I was thinking about how I used to go to Orioles games during 2003 and 2004 before there was a team in DC. Prior to that I had no interest in the Orioles. I'm having a vague recollection of the foreign feeling I had when I'd open packs of baseball cards and got players on the Orioles and other American League teams. People who grew up with team cable packages and interleague play wouldn't get it - you never saw the American League in Southwest Ohio. Even when I was in sixth grade and wearing a mesh A's baseball cap for the Bash Brothers, I never really got to see them play. Once my grandparents took us to see them play the Indians in Cleveland at the old stadium. It was the time when they made Major League and the Indians were the joke of baseball and there was no one in the stadium. So I can say I saw Jose Canseco and Mark McGwire play when they were clean and everyone loved them and there was no Twitter for one of them to show his crazy.

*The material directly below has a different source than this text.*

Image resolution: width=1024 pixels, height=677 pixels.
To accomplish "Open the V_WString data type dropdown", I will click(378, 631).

The Orioles were the second team I rooted for when I lived somewhere other than Ohio. The first was the Giants when I lived in Monterey and could drive up to San Francisco on the weekends. That was when I had the good fortune to watch Barry Bonds become the best hitter who ever lived with or without PEDs. This was before MLB.TV so I watched Giants games on television since I couldn't see the Reds and if you saw him play day in and day out you'd forget about the PEDs and the fact that he was a jerk because when he came to bat it was magic. I saw Game 5 of the 2002 World Series at Pac Bell Park and they won and we all thought they'd win the World Series but then the magic ran out and they lost and I moved to Washington for the next baseball season.

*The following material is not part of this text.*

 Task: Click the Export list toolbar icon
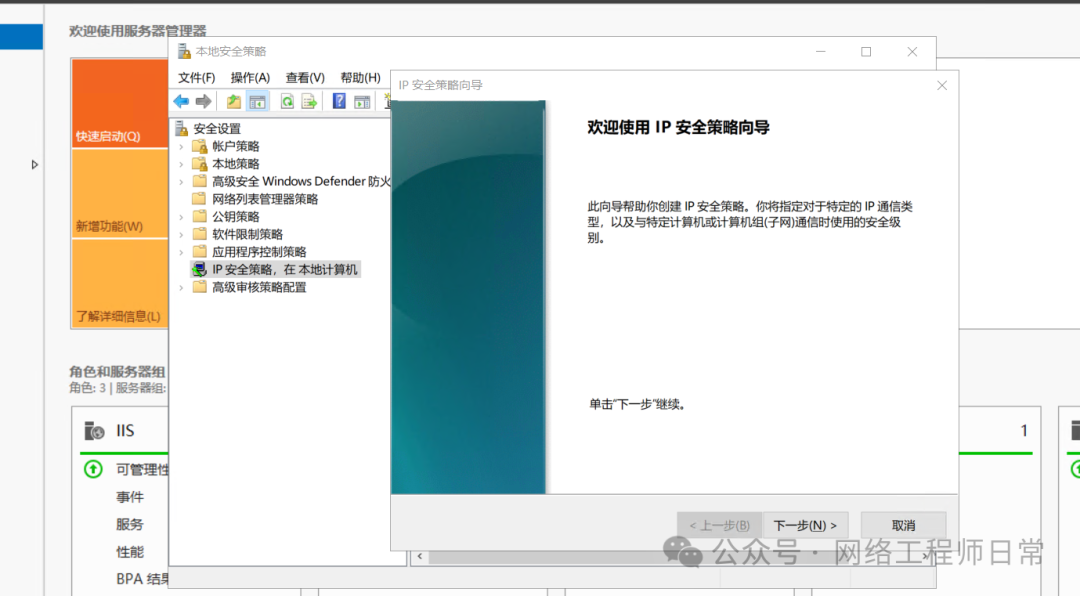click(309, 101)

The Orioles were awful during those two years before the Nationals came but the ballpark was so wonderful that I didn't mind the losing. The team sort of grew on me and I became something of a fan, though not like in San Francisco because there just wasn't that much to root for. But I've kept an eye on the team ever since and was really rooting for them last year despite Peter Angelos whose name should be Devilos. In Washington you get both Nationals and Orioles broadcasts so if the Nats aren't playing I can watch them on TV. They have wonderful announcers, not like those clowns in DC who are near the bottom of the pack when it comes to rating baseball broadcasters.
In 2003 they invented MLB.TV and in 2004 I got a subscription and have had one ever since except in 2008 when I lived in Ohio and didn't need it. It's strange to think about living in another place where I can't go to Reds games and not getting to watch them every day. We live in a strange time.
1 comment:
When I lived in St. Louis in the late 80's I would have to sit in my car and listen to WLW on the radio with lots of static. Then we got our first computer and I could follow the game on the Prodigy network. It was like a very early version of gameday but 2-3 minutes behind the action. Gameday seemed wonderful, but now with a subscription to MLB.tv, I can watch all the games from Arizona. I can even watch the games on my Ipad sitting in McDonalds. Amazing times.